Row store execution plan

+----+-------------+----------+------------+------+--------------------+------------+---------+-----------------------------+--------+----------+----------------------------------------------+
| id | select_type | table    | partitions | type | possible_keys      | key        | key_len | ref                         | rows   | filtered | Extra                                        |
+----+-------------+----------+------------+------+--------------------+------------+---------+-----------------------------+--------+----------+----------------------------------------------+
|  1 | SIMPLE      | customer | NULL       | ALL  | PRIMARY            | NULL       | NULL    | NULL                        | 147630 |    10.00 | Using where; Using temporary; Using filesort |
|  1 | SIMPLE      | orders   | NULL       | ref  | PRIMARY,ORDERS_FK1 | ORDERS_FK1 | 4       | tpch100g.customer.C_CUSTKEY |     14 |    33.33 | Using where                                  |
|  1 | SIMPLE      | lineitem | NULL       | ref  | PRIMARY            | PRIMARY    | 4       | tpch100g.orders.O_ORDERKEY  |      4 |    33.33 | Using where                                  |
+----+-------------+----------+------------+------+--------------------+------------+---------+-----------------------------+--------+----------+----------------------------------------------+
3 rows in set, 1 warning (0.00 sec)

Auxiliary tools

When using IMCI to query complex SQL statements, you need to check whether all columns in the SQL statement are covered by IMCIs. If you find columns that are not covered by IMCI, you can obtain the DDL statement used to create an IMCI, or batch obtain the DDL statements used to create IMCIs. After executing the obtained DDL statements, ensure that all columns in the SQL statement are covered by IMCIs for query acceleration.

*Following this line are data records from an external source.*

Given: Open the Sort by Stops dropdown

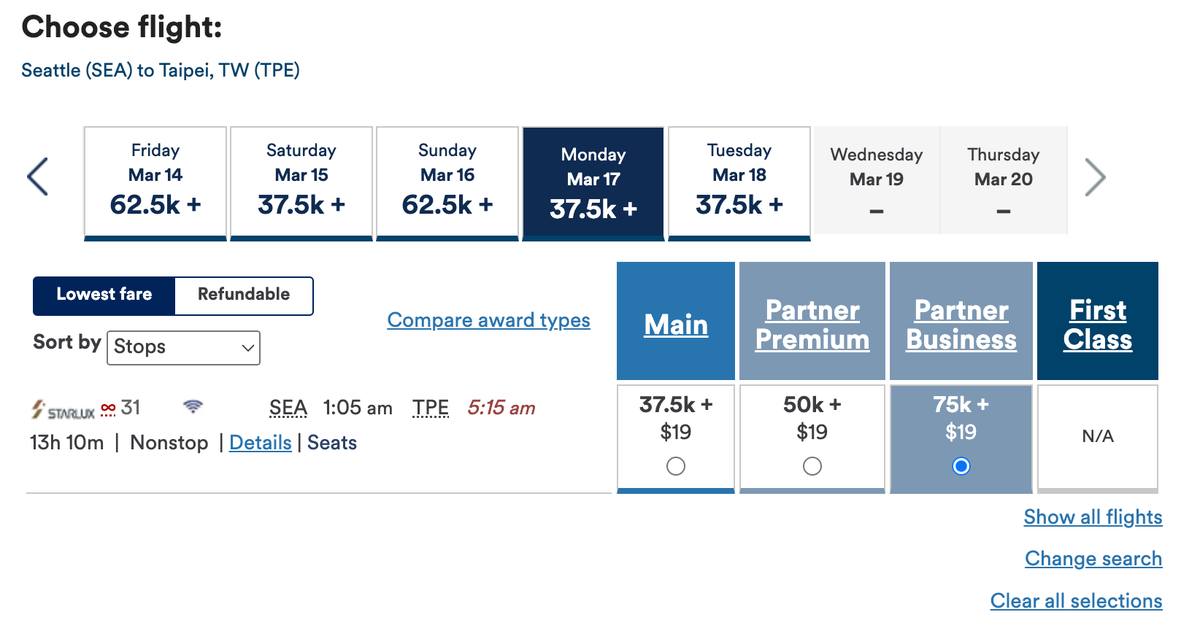Looking at the screenshot, I should [183, 347].
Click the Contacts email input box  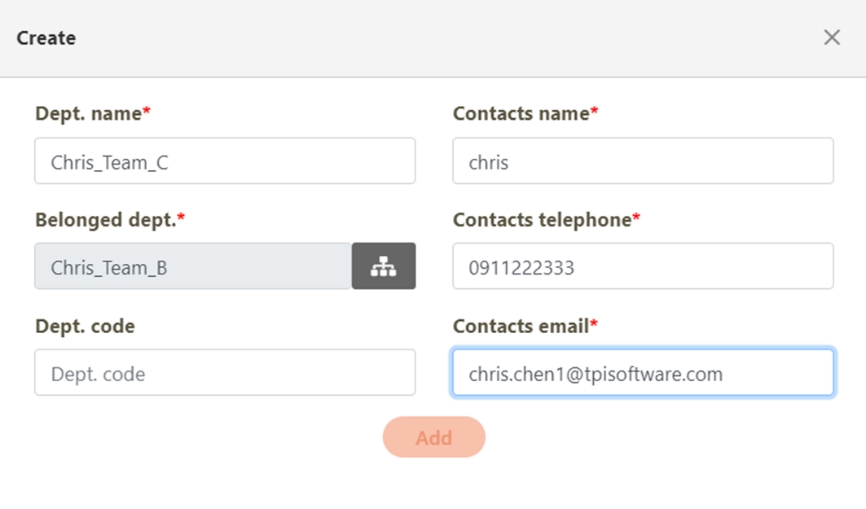pos(642,373)
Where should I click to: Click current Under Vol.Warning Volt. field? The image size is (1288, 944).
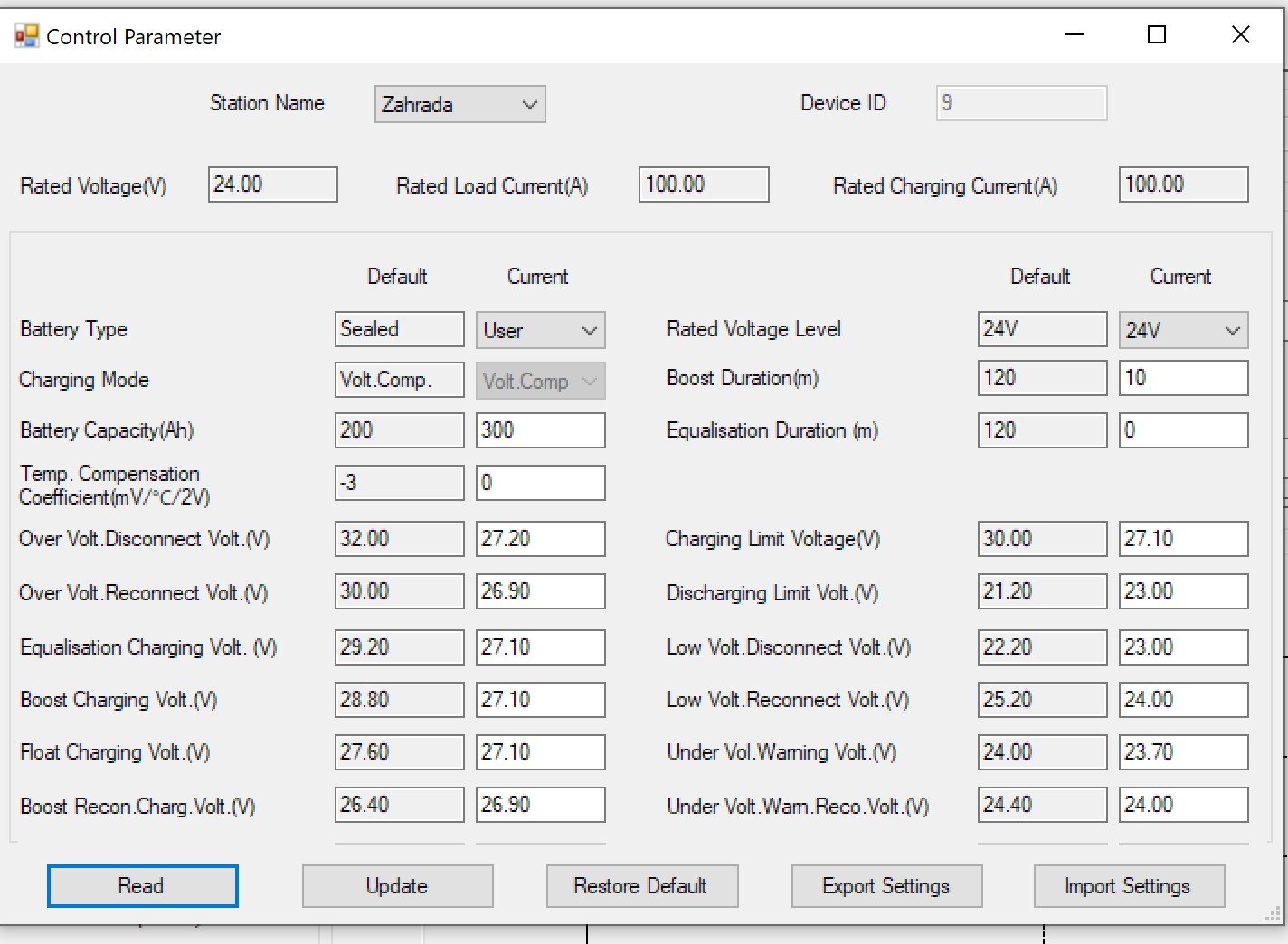(1183, 752)
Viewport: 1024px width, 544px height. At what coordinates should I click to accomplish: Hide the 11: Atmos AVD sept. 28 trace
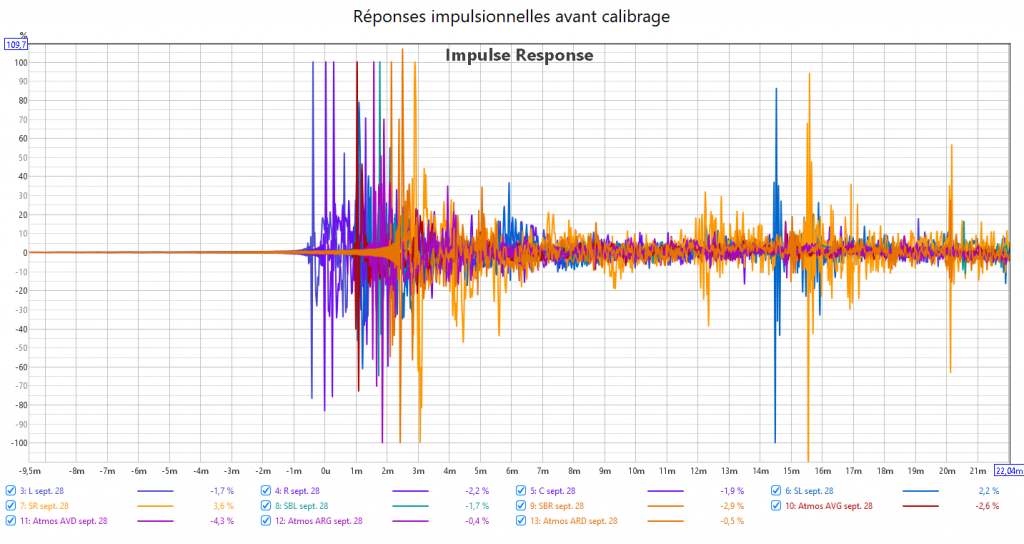point(10,521)
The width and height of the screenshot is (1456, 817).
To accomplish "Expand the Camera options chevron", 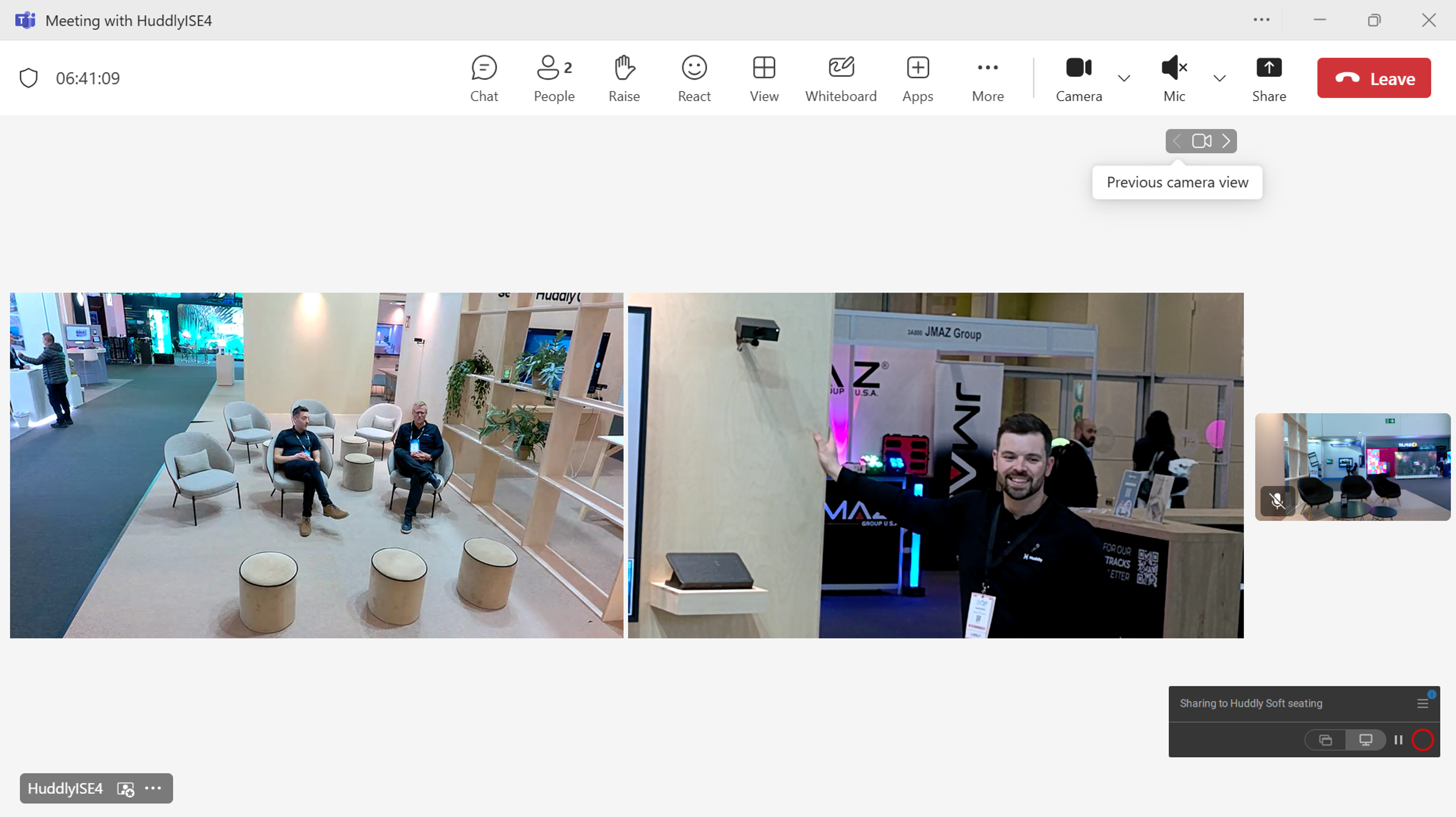I will [x=1124, y=78].
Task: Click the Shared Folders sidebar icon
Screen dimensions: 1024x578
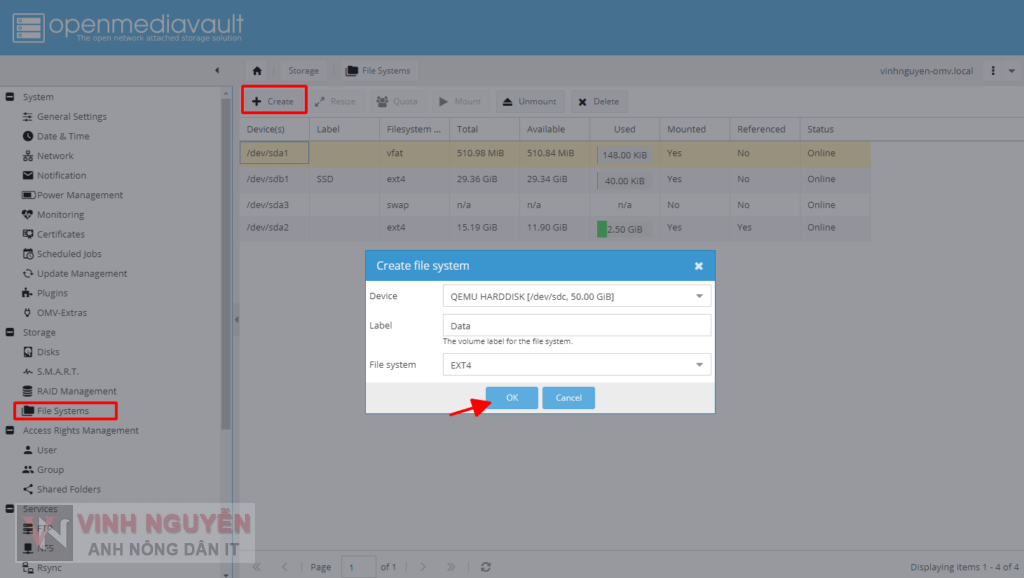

The built-in stored procedures in PolarDB clusters are as follows:

The stored procedure to check whether an IMCI is created for a table in an SQL statement: dbms_imci.check_columnar_index('<query_string>');.
The stored procedures to obtain the DDL statement used to create an IMCI: dbms_imci.columnar_advise('<query_string>'); and dbms_imci.columnar_advise_by_columns('<query_string>');.
The stored procedures to batch obtain the DDL statements used to create IMCIs: dbms_imci.columnar_advise_begin();, dbms_imci.columnar_advise_show();, and dbms_imci.columnar_advise_end();.

FAQ

Why does an SQL query not use IMCIs for acceleration?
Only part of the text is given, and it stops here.